**Passage**
####

The lands of the politically-subaltern, Global South dweller have long been considered a playground for some Western visitors. This is a familiar lesson of Orientalism, and of tourism. What, however, is less often seen is how much of that Southern space and geography have historically constituted disposable scenery, both as regards real-life power dynamics and cultural representation. One such, by now, unconsciously-familiar, seemingly-trivial yet revealingly-powerful form is what we can here term the run through the bazaar or the storming of the souk (rather than the market chase) often witnessed in Hollywood action films or thrillers.

Typically taking the form of a chase through a crowded Middle Eastern or Arab or simply generically ‘Oriental’ market, this narrative vignette has been so ingrained in the visual legacy of Hollywoodian Orientalism that the viewer comes to literally expect it to play out sooner or later the moment the drama is set as such. Eventful, generally fast-paced — admittedly, fun — its outcome impacting the life or death prospects of the hero being chased or, alternatively, chasing the villain, the scene is nonetheless, in and of itself, a staple of how much the local reality is utterly secondary to the (fictional) story of the (Western) visitor.

From Alfred Hitchcock’s 1956 The Man Who Knew Too Much to Christopher Nolan’s 2010 Inception (both very good films in their dramatic respects), Marrakech to Mombasa, colonial to post-colonial, the matrix is the same. Faced with an impromptu challenge or acceleration of the plot, the story’s protagonists start chasing each other completely oblivious to the utter disruption they are causing and, in effect, behaving in all impunity and irresponsibility.

Generally, the local authorities are nowhere to be seen (or come too late and have no impact – just as real world local regimes are powerless in the face of Western powers), and the chase plays out undisturbed for minutes on — roaming through wide sectors of Casablanca, from market to street to highway, for instance, in Tom Cruise’s Mission Impossible – Rogue Nation (2015) where that North African city of millions is represented as almost ghostly.

####

**Given records**

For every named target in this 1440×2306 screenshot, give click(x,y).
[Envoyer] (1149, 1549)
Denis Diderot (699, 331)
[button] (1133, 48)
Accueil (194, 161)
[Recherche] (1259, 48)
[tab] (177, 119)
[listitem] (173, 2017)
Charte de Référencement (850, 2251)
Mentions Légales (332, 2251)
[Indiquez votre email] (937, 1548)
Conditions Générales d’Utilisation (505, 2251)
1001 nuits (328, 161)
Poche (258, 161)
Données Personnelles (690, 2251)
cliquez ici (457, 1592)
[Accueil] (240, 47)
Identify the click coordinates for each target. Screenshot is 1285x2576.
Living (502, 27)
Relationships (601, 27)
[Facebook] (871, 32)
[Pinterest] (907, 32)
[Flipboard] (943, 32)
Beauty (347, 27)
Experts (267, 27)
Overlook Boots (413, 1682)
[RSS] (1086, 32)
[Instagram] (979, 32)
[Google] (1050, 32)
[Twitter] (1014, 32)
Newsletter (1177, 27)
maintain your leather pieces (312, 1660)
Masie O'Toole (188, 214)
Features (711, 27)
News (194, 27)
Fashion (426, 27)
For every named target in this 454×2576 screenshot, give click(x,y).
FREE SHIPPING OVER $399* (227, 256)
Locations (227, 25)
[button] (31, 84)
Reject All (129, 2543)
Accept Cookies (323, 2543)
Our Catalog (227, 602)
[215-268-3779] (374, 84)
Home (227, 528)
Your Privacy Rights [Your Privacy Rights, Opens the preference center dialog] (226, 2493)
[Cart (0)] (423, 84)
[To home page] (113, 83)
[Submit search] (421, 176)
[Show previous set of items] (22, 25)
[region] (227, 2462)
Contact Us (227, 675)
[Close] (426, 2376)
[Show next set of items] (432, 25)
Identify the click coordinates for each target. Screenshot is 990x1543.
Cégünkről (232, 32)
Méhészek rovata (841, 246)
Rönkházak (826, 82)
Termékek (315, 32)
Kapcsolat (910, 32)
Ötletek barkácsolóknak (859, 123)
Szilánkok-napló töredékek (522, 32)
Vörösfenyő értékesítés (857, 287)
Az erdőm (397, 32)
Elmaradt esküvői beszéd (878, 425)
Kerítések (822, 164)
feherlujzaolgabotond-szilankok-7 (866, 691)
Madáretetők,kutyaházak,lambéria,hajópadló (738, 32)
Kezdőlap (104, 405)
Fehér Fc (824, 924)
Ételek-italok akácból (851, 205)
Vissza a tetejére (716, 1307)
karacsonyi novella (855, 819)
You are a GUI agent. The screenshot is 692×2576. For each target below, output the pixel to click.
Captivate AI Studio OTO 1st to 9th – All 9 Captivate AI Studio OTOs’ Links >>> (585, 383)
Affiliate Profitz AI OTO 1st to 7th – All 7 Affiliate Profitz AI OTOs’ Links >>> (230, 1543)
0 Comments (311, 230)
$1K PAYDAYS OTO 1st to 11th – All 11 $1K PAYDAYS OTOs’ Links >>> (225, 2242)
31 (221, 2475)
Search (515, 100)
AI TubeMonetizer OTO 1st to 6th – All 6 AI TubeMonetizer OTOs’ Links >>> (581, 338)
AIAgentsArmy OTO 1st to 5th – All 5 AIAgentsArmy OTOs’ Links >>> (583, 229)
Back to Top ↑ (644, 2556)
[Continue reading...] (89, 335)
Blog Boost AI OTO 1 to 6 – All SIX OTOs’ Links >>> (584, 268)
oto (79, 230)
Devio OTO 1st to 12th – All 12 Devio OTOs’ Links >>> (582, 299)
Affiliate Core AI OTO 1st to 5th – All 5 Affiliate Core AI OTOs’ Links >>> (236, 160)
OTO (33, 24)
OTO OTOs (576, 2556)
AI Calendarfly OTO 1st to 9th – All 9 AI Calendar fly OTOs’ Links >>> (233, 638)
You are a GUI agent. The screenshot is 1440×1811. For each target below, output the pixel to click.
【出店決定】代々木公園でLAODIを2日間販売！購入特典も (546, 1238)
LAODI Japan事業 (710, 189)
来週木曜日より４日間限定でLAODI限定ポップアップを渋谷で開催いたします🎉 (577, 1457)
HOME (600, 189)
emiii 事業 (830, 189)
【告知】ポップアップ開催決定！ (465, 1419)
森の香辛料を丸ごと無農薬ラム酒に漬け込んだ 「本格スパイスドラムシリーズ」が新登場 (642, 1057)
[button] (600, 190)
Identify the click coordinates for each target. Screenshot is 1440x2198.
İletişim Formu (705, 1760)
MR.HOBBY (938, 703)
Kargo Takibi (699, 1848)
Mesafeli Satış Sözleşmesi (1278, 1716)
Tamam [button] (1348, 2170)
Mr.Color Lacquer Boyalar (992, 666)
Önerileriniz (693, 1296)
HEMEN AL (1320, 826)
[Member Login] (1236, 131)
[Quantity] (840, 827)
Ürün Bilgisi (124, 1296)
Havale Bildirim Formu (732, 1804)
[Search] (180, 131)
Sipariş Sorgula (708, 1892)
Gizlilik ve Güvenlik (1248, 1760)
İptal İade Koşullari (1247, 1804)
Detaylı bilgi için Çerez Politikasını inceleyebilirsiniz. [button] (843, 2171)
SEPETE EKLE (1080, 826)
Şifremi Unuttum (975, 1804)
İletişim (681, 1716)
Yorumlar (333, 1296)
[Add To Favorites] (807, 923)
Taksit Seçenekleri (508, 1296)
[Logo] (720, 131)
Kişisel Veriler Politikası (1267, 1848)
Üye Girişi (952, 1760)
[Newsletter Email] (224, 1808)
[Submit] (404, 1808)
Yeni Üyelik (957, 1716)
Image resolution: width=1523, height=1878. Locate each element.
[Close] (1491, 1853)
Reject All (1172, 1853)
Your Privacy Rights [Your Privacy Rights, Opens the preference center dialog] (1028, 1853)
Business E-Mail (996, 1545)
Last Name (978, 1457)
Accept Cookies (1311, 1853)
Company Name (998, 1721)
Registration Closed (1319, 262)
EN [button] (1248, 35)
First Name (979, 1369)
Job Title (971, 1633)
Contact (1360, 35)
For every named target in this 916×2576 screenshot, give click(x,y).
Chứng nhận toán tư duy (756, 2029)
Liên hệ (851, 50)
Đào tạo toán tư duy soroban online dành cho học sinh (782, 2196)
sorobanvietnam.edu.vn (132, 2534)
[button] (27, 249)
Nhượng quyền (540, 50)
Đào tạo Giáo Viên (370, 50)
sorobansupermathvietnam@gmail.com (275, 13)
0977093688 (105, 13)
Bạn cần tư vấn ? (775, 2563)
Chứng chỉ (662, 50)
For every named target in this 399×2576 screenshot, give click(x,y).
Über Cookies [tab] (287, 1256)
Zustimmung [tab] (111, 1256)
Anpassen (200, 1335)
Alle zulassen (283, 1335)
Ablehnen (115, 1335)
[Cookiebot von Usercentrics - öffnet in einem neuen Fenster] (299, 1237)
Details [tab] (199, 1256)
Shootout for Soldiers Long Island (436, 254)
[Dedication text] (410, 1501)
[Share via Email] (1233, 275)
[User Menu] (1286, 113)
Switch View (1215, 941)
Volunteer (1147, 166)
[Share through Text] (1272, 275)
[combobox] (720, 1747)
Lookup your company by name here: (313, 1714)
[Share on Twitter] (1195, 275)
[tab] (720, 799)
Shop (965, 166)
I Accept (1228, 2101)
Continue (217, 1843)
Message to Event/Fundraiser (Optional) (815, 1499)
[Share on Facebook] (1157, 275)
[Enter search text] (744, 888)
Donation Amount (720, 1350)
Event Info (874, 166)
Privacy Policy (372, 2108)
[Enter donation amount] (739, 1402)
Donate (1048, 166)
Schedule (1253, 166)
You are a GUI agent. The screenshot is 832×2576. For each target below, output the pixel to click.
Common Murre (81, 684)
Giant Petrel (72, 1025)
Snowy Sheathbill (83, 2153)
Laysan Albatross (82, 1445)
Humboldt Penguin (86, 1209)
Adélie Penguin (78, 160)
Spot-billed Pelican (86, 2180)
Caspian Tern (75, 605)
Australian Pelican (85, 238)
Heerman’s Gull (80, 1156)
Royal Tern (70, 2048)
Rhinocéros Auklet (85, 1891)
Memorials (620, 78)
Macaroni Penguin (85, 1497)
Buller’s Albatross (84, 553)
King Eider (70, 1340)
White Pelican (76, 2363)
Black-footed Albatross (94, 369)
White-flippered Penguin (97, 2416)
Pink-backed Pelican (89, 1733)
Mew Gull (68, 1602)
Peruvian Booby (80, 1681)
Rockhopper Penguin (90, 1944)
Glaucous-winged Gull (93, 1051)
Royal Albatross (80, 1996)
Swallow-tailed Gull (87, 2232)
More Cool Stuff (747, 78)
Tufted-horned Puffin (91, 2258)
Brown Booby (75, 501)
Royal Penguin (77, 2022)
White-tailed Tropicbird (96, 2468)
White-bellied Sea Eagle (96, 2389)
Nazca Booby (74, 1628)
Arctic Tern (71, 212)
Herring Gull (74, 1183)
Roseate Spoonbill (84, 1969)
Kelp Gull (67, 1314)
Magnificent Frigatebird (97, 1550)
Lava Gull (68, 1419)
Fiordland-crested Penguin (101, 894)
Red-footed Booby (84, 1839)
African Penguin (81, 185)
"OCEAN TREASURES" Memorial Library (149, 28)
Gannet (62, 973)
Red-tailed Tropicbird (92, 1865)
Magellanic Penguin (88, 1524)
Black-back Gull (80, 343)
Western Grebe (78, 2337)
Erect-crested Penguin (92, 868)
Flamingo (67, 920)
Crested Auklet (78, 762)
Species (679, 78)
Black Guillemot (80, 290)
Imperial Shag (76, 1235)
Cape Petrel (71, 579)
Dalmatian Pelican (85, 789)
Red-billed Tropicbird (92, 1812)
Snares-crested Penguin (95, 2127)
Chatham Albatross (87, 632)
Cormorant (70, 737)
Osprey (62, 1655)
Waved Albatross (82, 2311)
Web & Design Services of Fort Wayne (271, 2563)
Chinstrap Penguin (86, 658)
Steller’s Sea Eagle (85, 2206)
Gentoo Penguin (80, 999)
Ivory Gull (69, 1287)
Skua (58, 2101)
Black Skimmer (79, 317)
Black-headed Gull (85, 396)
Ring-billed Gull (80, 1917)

####

**What to produce**
Can you pick up the essay on Hollywood's chase through the bazaar and carry it on from its last sentence? The listing comes from a separate source.

**Your response**
In the event, the indigenous population is irrelevant, for it is either problematic in getting in the way of the righteous chaser or a nuisance if it starts preventing him from destroying their property. Dramatically, those shopkeepers are in effect represented in a way to be intuitively resented by the viewer who wants the hero to do whatever is necessary to escape the clutches of the villain or arrest him if the pursuit is the other way around. Inevitably, the viewer comes to share the hero’s irritation for any shop keeper slowing down the chase by trying to protect his shop. In Steven Spielberg’s Raiders of the Lost Ark (1981), the locals are passively sitting as Indiana Jones does that three times in Cairo – in the market, in the streets, and at a camp. In the sequel, Indiana Jones and the Temple of Doom (1984), the ‘fast streets of Shanghai’, are rampaged through from casino to airport by Professor Jones and his acolytes. In both cases, the disorderliness visited on the locals is not problematic – indeed it is amusing in a Tintin and the Blue Lotus kind of way – as it comes with a sense of entitlement.

The surroundings are in effect both an opportunity for chaos-creation and an invitation to do so given their nature. They are also so since the consequences to such behavior are non-existent. One scene that will not be seen is the admittedly logical next sequence of arrest of such public order violators. To be certain all chase scenes share that disregard for the urban environment but something about those taking place in an Oriental city transforms the relationship to the space and normalizes impunity. In William Friedkin’s The French Connection (1971) the New York streets and subway chase is subdued, performed discreetly by the protagonists trying to appear normal to each other, certainly, but also since the metropolis settings obliges them to a greater measure of restraint – the same local prudence observed in the Bostonian Chinatown neighborhood chase in Martin Scorsese’s The Departed (2006). And when the disruption is acknowledged (as in The French Connection‘s other car chase), the victims are humanized.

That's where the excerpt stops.